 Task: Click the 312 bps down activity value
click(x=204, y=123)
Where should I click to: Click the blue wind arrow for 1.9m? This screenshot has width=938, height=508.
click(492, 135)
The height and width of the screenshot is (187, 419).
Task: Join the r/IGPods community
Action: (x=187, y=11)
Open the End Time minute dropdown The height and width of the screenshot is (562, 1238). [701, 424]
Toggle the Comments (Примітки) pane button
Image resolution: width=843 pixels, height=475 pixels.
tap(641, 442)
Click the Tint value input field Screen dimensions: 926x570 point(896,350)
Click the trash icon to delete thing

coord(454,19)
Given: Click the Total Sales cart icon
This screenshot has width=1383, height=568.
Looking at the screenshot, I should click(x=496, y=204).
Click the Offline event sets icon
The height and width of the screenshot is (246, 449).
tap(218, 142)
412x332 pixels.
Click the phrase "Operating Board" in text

...

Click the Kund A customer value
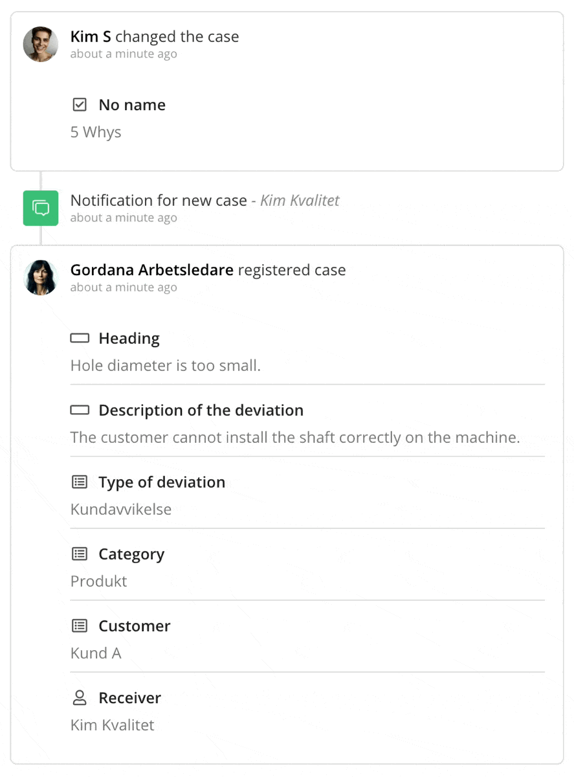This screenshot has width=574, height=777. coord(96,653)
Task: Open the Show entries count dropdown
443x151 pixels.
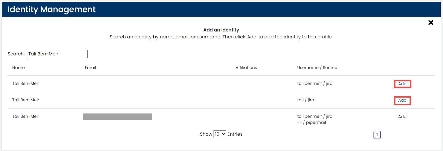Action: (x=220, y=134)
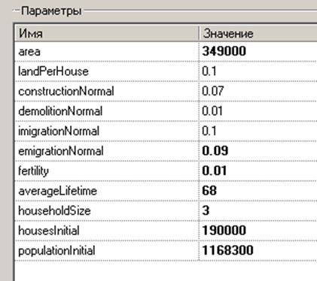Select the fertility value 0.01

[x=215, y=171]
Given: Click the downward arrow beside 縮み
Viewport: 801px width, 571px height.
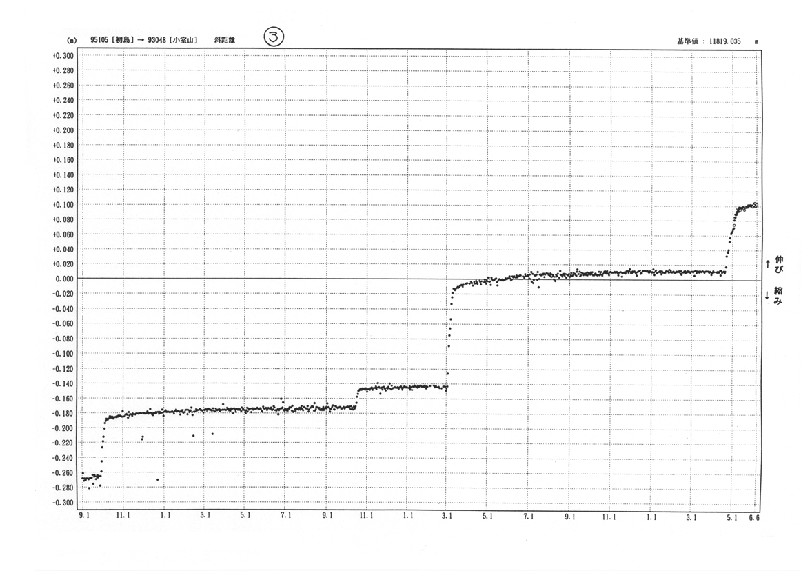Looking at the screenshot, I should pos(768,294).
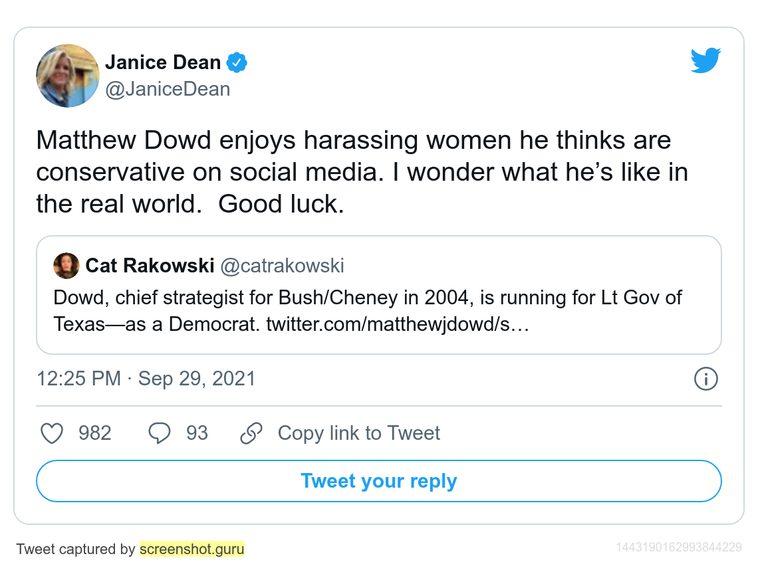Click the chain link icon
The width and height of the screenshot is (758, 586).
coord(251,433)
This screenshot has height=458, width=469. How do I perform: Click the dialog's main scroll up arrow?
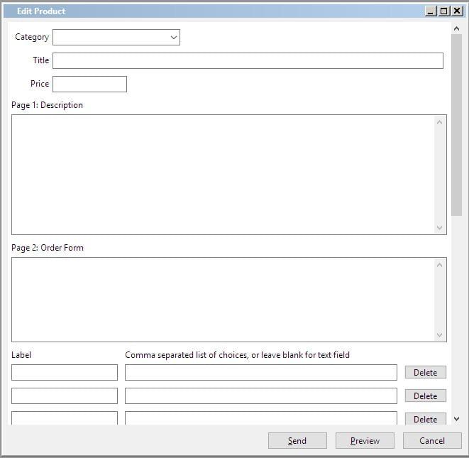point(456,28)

TO DO>
Repeat exactly the lines above from the one with "Task: Click the 312 bps down activity value" up to and including the one with "Click the phrase". No other line belongs in the reply.

RESPONSE TO THE EXERCISE>
 Task: Click the 312 bps down activity value
click(x=204, y=123)
Where should I click to: Click the blue wind arrow for 1.9m? This screenshot has width=938, height=508.
click(492, 135)
The height and width of the screenshot is (187, 419).
Task: Join the r/IGPods community
Action: (x=187, y=11)
Open the End Time minute dropdown The height and width of the screenshot is (562, 1238). [701, 424]
Toggle the Comments (Примітки) pane button
Image resolution: width=843 pixels, height=475 pixels.
tap(641, 442)
Click the Tint value input field Screen dimensions: 926x570 point(896,350)
Click the trash icon to delete thing

coord(454,19)
Given: Click the Total Sales cart icon
This screenshot has width=1383, height=568.
Looking at the screenshot, I should click(x=496, y=204).
Click the Offline event sets icon
The height and width of the screenshot is (246, 449).
tap(218, 142)
412x332 pixels.
Click the phrase "Operating Board" in text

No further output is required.